I put "season" in quotes because it's more a post-season documentary that uses the season for a little bit of set-up but hey, it's something.
Anyway here are the rings and they are... modern sports championship rings. That means they are overstuffed and overdesigned and diamonds are put in every empty spot. They are ugly but beautiful to those that matter at the same time. Some thoughts
- The encircled Curly W was obviously meant to mimic the logo, and I guess using red, instead of silver (or platinum of whatever) for the circle would have looked gaudy* but why no red gemstones on the x-axis to represent the stars in the logo?

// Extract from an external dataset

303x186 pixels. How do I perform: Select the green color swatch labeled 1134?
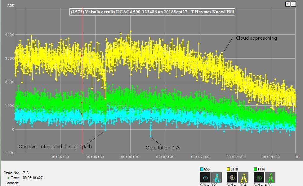(x=256, y=169)
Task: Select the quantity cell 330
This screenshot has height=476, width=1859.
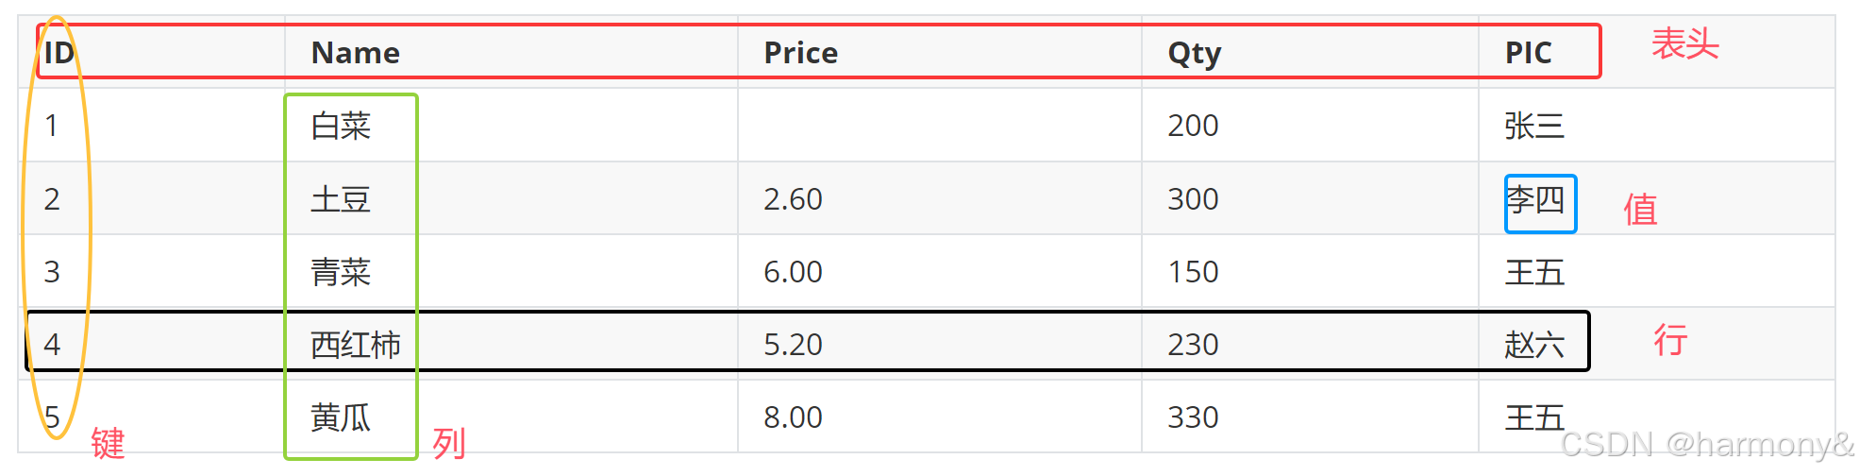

- The underside it the best part but I always question adding the series records on a ring. No one cares who you beat or how you did it. IOW - bigger Baby Shark!
- "Go 1-0 everyday"? Sure.
- Individualized DC side with name and number is nice
- The trophy logo on side with a bit of Nats park is fine, but that makes two trophies on the ring which is one too many. Fight Finished is to me the better slogan and really only one slogan on the top of the ring is enough. Other one should have been relegated to the underside.
What about all the rest? If you are spending more than $50 on something here you are a different person than I am.
I will say a championship ring copy is something I'm not into. You weren't on the team. At the very least wait for the cheap in game promotion. It's why I celebrate the 1942 Cardinals.
Baseball is taking the first baby steps to reopening with a couple of voluntary workouts. The money issues seem to be working out (with a lot of deferred cash being the final answer). Will we have a season? I don't know but we might have a start of one? Honestly we sit here and watch Korea and Germany and Japan - three countries that got the virus under control and we see if they can do it. If they can't there's no way we can. If they can, well there's a chance. I'm not enthused though. We are acting as if we've got it under control when really we don't.
*yes, as if worrying about being gaudy was part of the thought process here.